Task prompt:
Quote the entries below word for word, starting at the line that contains "1917x1078 pixels. Task: Click the $765" and ending at the line that contains "pyautogui.click(x=931, y=286)".

Stored data:
┄┄┄┄┄┄┄┄┄┄
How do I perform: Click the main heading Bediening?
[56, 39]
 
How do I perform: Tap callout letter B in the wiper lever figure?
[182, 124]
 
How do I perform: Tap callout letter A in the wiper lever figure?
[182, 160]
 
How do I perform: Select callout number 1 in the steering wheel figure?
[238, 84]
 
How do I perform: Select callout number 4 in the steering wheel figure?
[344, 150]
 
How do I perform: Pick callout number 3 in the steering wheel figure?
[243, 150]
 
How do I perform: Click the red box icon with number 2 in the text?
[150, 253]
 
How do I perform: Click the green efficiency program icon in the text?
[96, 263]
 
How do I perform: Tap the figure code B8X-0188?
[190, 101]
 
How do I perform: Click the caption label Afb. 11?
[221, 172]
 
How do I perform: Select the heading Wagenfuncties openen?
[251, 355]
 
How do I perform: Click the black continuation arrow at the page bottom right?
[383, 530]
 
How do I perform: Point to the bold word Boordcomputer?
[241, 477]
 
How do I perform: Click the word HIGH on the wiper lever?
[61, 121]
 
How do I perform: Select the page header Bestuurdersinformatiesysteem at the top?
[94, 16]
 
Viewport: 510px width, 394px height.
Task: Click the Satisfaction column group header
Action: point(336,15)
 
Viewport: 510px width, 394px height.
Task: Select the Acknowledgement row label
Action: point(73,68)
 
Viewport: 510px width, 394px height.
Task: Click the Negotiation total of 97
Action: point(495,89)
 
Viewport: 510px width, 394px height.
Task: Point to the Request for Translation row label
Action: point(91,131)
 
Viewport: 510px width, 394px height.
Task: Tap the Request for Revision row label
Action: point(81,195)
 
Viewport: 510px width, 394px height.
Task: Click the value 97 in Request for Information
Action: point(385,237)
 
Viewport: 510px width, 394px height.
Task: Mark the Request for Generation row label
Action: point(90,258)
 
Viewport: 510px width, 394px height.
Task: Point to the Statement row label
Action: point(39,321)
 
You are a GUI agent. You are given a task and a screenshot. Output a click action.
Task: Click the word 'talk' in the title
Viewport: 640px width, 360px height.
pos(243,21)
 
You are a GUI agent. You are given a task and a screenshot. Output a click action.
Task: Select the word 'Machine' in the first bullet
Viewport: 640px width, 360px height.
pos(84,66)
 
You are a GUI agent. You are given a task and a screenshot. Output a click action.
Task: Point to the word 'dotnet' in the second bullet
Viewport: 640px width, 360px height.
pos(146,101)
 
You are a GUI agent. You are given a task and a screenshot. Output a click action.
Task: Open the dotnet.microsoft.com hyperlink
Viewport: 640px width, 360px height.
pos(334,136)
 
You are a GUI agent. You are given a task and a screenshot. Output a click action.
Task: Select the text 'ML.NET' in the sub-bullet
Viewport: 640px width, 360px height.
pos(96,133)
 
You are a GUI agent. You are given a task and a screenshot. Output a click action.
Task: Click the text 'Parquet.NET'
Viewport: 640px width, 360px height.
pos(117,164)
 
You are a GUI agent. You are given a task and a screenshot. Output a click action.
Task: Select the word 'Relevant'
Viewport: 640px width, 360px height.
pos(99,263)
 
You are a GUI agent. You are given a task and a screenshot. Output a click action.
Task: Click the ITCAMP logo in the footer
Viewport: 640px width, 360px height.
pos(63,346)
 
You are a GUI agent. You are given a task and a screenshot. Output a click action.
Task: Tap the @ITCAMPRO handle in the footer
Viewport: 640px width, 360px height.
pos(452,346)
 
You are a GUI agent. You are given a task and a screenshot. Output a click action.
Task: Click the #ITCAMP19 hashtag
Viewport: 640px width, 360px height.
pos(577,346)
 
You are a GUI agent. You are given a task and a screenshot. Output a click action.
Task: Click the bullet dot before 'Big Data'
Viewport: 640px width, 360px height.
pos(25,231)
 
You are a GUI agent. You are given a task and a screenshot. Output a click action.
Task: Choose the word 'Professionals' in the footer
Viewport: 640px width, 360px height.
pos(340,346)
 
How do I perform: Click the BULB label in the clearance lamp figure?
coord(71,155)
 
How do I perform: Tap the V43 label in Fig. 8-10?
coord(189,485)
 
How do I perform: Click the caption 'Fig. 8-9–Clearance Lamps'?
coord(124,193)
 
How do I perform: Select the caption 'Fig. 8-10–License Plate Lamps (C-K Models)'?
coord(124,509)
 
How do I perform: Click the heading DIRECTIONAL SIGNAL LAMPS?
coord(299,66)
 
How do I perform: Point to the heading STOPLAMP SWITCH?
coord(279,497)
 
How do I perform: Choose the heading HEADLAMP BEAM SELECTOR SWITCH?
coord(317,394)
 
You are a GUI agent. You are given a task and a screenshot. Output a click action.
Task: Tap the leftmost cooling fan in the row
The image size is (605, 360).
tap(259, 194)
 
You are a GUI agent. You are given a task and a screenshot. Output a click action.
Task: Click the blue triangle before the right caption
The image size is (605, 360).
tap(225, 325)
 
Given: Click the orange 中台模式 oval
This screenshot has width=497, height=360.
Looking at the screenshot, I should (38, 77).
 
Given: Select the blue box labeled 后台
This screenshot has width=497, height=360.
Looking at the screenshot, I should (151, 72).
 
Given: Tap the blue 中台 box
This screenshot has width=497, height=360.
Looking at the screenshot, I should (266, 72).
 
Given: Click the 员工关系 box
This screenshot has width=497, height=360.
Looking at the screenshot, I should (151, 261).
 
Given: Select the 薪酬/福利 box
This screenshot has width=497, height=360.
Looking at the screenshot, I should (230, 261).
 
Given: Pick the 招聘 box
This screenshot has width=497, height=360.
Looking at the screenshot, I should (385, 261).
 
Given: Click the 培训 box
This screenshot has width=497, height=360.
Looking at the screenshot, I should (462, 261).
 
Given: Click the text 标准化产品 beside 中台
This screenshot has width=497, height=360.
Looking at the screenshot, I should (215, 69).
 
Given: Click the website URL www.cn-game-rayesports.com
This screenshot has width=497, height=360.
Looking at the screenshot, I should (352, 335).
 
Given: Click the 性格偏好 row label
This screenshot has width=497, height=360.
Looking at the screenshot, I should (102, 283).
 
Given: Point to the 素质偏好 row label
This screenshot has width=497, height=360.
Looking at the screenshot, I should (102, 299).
┄┄┄┄┄┄┄┄┄┄
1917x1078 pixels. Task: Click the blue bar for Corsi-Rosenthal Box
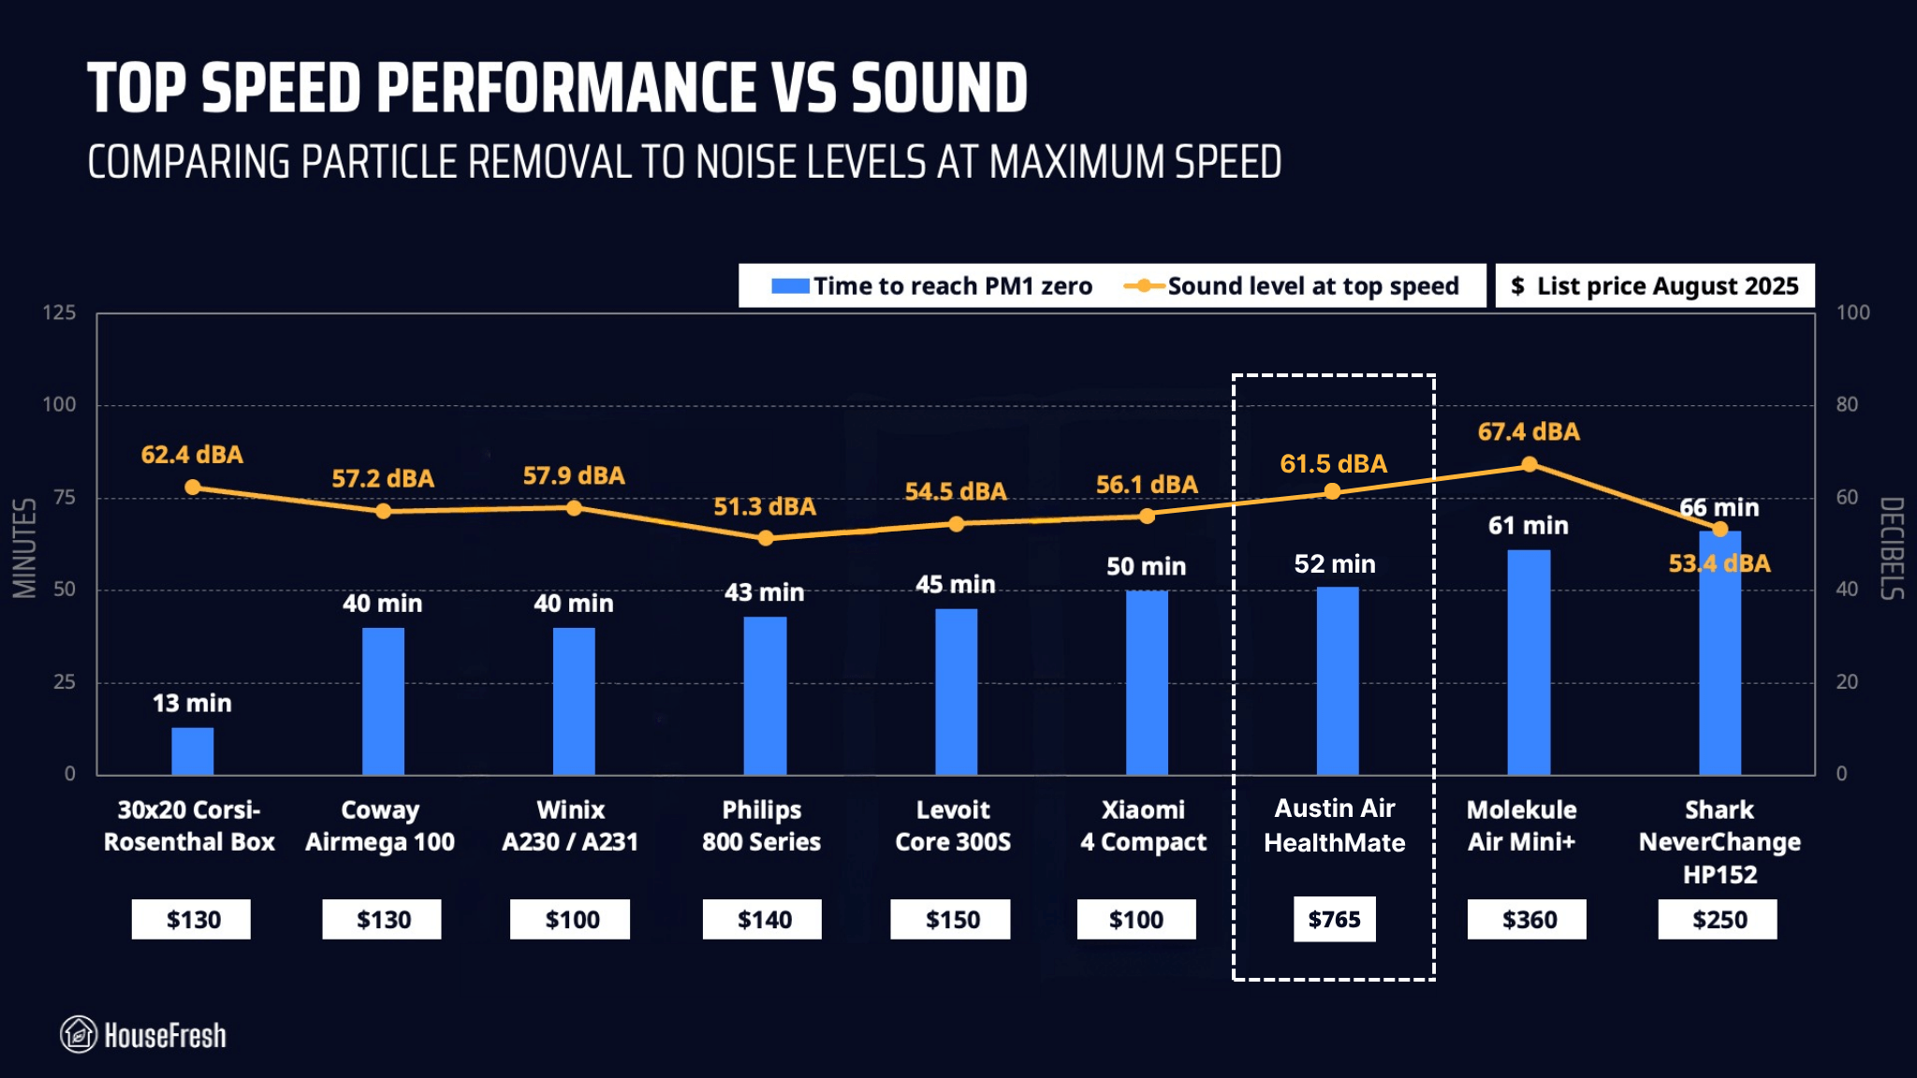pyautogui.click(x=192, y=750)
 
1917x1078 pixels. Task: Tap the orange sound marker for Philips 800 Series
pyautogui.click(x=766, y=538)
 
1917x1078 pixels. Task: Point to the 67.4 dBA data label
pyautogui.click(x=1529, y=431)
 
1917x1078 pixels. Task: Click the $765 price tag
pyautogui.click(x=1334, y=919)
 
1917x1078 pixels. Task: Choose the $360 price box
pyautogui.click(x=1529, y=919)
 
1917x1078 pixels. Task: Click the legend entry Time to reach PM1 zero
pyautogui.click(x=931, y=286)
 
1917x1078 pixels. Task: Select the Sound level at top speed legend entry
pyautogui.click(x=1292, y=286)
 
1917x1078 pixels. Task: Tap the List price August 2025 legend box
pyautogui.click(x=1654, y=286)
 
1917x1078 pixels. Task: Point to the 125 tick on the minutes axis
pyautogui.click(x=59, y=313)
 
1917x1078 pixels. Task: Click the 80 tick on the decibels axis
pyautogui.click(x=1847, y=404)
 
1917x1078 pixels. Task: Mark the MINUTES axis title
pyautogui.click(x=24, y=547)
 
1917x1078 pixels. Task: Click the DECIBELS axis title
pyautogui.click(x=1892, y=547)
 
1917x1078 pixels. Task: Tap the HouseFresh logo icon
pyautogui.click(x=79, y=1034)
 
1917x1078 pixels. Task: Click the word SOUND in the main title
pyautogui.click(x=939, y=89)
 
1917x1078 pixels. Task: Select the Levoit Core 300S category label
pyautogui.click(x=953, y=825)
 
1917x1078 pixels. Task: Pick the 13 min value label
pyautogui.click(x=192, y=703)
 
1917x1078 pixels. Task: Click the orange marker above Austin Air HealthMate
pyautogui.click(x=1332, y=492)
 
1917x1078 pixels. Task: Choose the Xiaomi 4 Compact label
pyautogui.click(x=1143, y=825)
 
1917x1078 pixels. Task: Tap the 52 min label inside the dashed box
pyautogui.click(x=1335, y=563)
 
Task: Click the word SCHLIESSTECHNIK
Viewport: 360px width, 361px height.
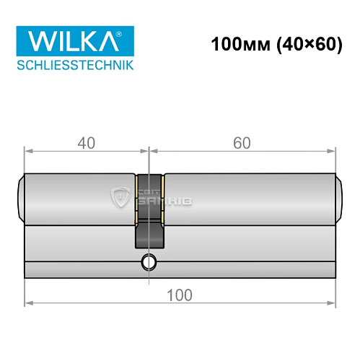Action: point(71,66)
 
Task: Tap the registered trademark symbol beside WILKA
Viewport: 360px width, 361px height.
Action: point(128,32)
┄┄┄┄┄┄┄┄┄┄
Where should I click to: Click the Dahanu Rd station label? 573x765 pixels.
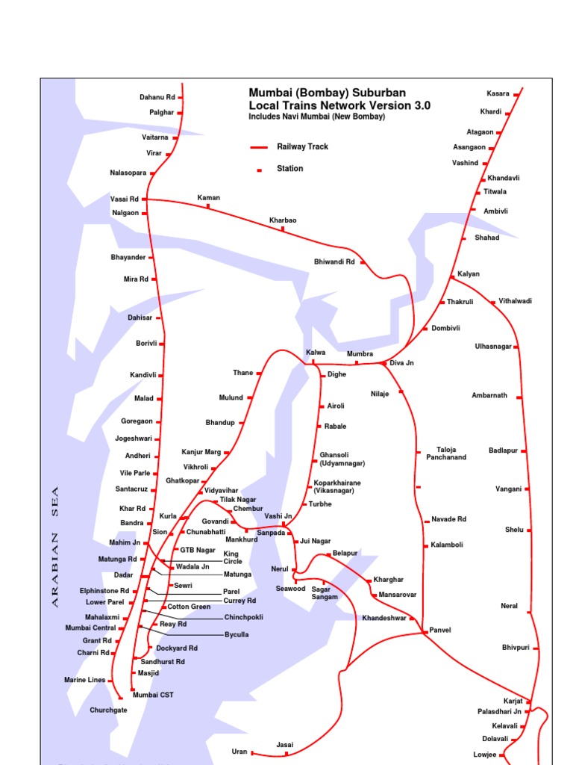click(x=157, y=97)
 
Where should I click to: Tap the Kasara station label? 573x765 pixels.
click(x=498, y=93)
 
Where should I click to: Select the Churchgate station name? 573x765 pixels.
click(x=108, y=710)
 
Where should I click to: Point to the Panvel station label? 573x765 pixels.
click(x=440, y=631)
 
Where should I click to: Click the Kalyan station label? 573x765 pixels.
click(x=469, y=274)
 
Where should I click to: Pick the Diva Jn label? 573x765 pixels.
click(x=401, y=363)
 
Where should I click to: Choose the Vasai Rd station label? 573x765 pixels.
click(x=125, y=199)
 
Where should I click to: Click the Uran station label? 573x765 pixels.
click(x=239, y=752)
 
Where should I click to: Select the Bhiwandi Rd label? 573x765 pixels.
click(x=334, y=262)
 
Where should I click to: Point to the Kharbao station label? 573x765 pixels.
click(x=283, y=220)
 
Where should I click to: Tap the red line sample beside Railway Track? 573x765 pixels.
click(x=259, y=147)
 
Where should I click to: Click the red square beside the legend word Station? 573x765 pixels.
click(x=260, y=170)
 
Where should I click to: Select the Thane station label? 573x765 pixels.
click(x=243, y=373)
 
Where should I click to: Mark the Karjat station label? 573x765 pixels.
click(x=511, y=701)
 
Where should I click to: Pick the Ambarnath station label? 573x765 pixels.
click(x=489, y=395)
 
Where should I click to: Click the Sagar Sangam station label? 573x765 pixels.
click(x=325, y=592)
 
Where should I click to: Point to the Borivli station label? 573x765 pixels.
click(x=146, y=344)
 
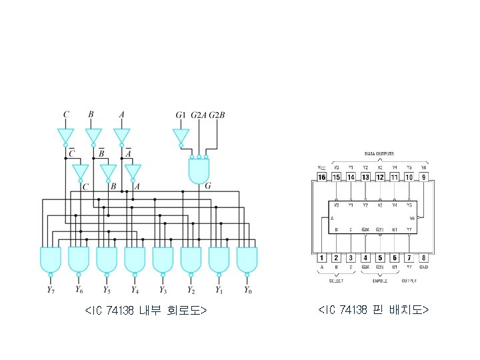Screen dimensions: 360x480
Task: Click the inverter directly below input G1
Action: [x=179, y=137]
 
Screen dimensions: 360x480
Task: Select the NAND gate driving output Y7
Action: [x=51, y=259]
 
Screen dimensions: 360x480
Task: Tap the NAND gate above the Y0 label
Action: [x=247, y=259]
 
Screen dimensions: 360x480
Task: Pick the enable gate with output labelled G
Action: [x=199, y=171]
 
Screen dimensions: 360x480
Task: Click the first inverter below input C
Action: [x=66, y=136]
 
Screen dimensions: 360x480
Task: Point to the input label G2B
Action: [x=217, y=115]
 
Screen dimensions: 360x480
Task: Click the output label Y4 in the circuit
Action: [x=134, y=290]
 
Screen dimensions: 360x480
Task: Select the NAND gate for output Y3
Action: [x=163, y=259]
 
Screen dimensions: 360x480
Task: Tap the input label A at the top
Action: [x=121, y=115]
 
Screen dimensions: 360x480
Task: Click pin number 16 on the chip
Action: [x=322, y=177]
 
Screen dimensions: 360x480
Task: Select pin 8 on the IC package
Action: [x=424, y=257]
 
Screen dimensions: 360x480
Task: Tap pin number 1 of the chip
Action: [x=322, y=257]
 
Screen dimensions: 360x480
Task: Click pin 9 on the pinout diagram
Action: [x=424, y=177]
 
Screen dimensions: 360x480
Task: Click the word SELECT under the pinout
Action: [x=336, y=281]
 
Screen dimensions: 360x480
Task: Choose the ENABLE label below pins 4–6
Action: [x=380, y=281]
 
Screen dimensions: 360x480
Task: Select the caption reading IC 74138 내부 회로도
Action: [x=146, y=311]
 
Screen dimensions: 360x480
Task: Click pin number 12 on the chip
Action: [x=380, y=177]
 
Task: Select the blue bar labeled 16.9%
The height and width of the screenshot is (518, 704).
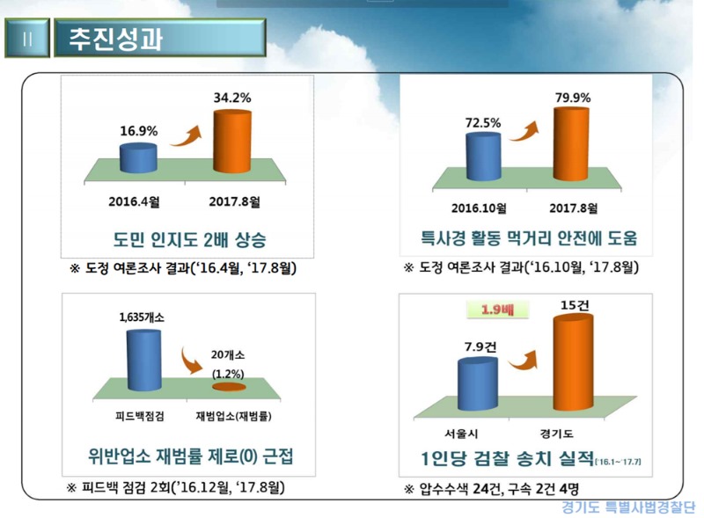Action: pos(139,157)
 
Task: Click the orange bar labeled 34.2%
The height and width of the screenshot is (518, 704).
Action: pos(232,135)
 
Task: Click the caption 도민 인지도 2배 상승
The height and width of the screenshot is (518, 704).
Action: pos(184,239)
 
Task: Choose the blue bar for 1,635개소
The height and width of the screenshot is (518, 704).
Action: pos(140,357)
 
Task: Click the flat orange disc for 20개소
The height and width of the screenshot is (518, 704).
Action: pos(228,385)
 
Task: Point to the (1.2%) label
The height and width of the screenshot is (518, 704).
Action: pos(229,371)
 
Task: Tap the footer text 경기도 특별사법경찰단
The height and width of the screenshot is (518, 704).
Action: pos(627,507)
┄┄┄┄┄┄┄┄┄┄
Expected answer:
1917x1078 pixels. Task: Click the $765 price tag
pyautogui.click(x=1334, y=919)
 
1917x1078 pixels. Task: Choose the $360 price box
pyautogui.click(x=1529, y=919)
 
1917x1078 pixels. Task: Click the legend entry Time to reach PM1 zero
pyautogui.click(x=931, y=286)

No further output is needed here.